(Beginning of RECORDS FOR THE EXERCISE)

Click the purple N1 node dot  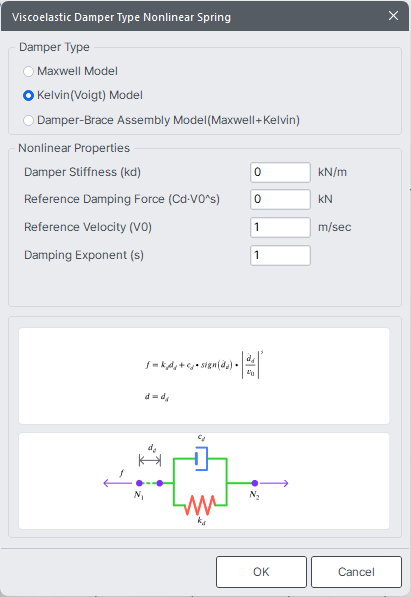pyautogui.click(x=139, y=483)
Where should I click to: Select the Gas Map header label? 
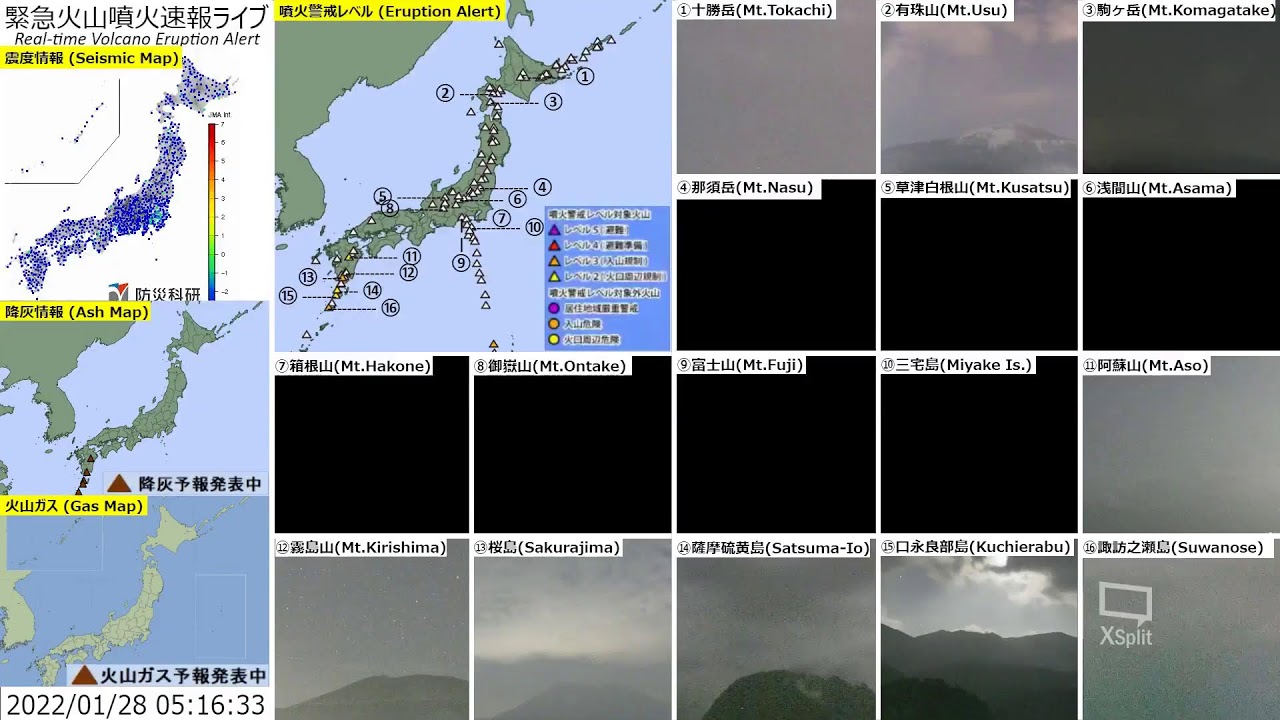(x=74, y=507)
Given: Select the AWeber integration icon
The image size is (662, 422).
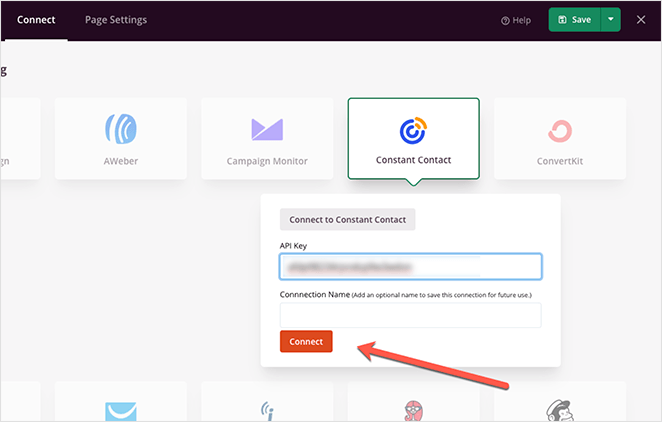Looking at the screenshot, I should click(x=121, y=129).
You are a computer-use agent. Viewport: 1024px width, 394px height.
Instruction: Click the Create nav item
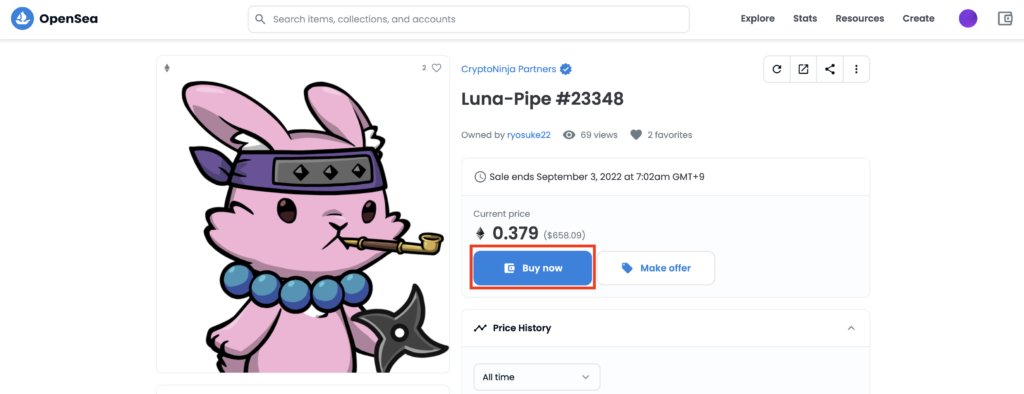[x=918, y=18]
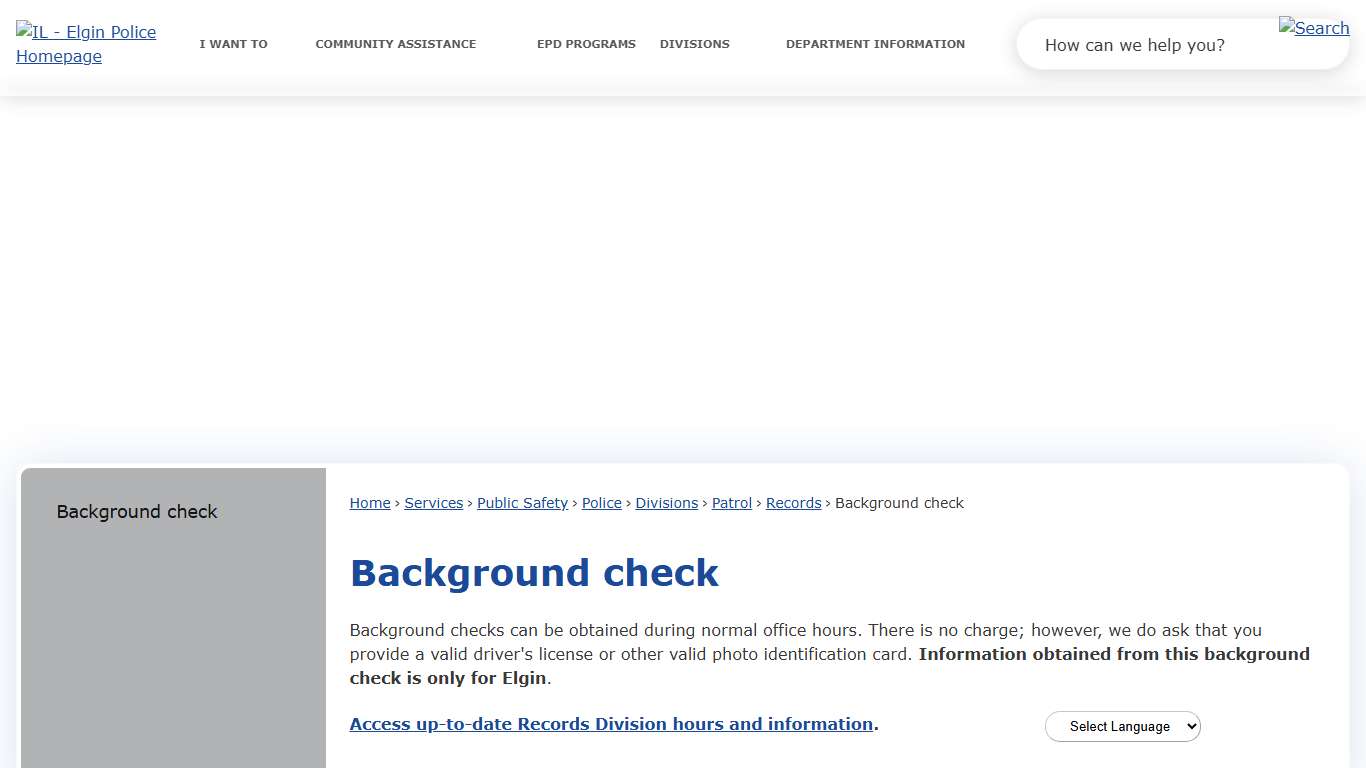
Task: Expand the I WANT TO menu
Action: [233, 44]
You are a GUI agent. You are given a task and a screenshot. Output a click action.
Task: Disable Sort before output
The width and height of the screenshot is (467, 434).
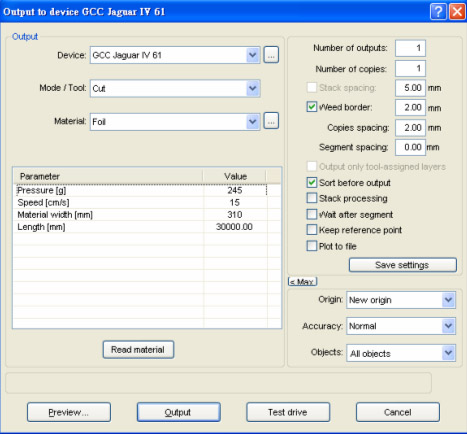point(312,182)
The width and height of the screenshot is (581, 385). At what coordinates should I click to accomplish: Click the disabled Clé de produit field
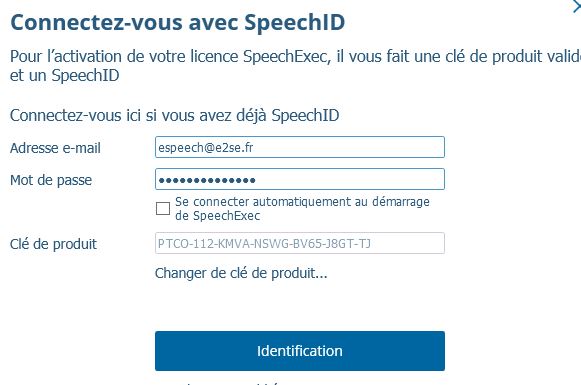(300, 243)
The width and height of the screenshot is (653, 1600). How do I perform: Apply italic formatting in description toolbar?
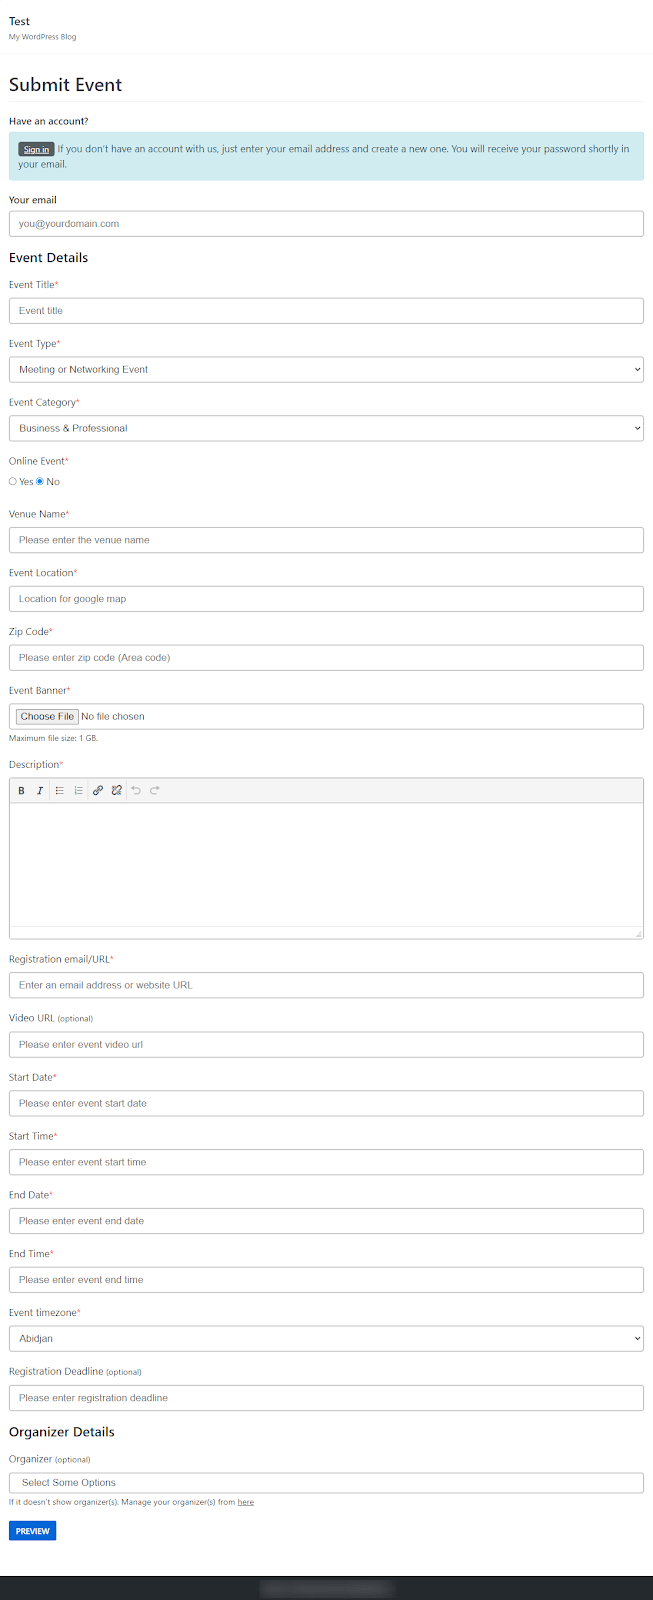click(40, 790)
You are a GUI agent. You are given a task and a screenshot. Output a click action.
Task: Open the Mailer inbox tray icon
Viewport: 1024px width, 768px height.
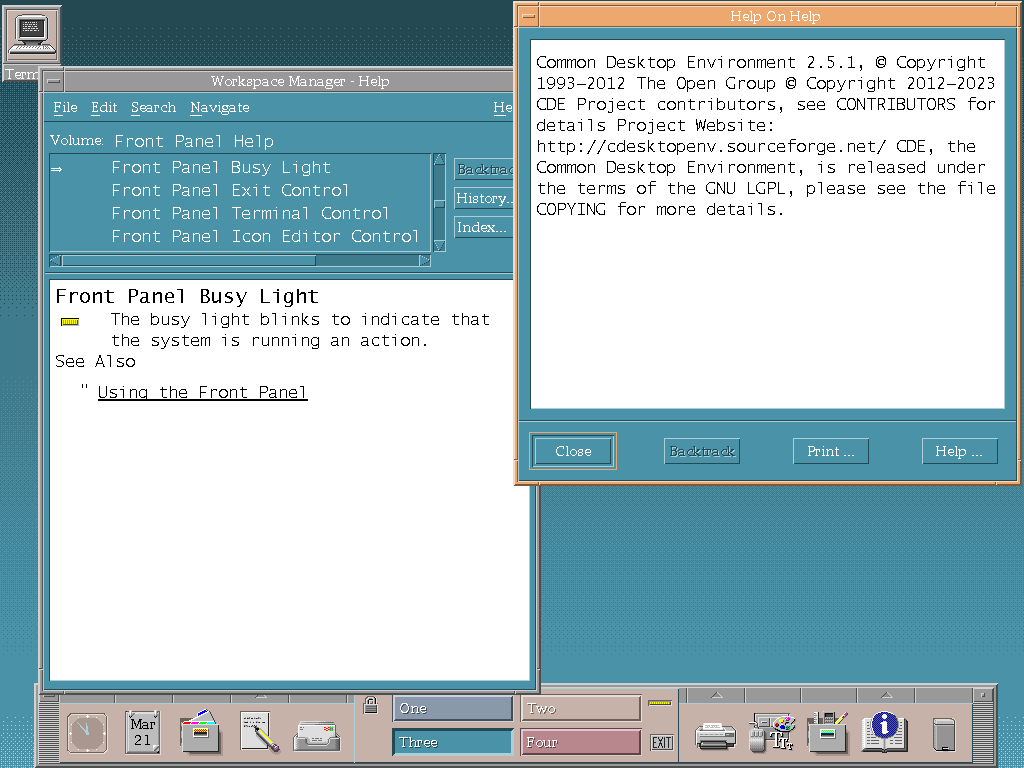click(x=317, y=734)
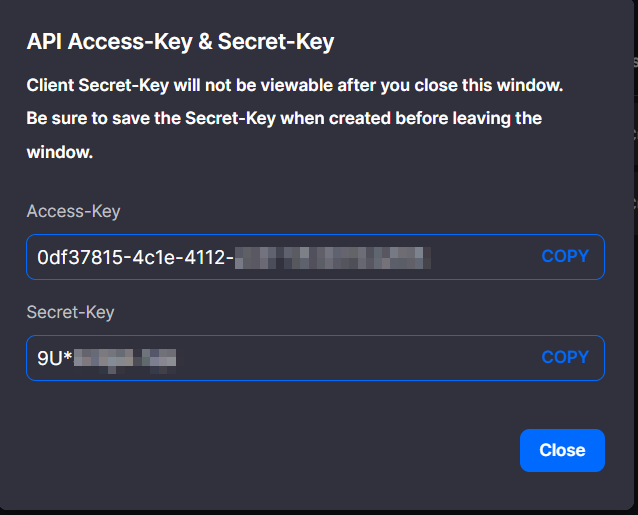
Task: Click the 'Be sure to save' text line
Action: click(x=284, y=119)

(End of RECORDS FOR THE EXERCISE)

Looking at the records above, how many lines include "icon"? Please give the number and nothing more.

2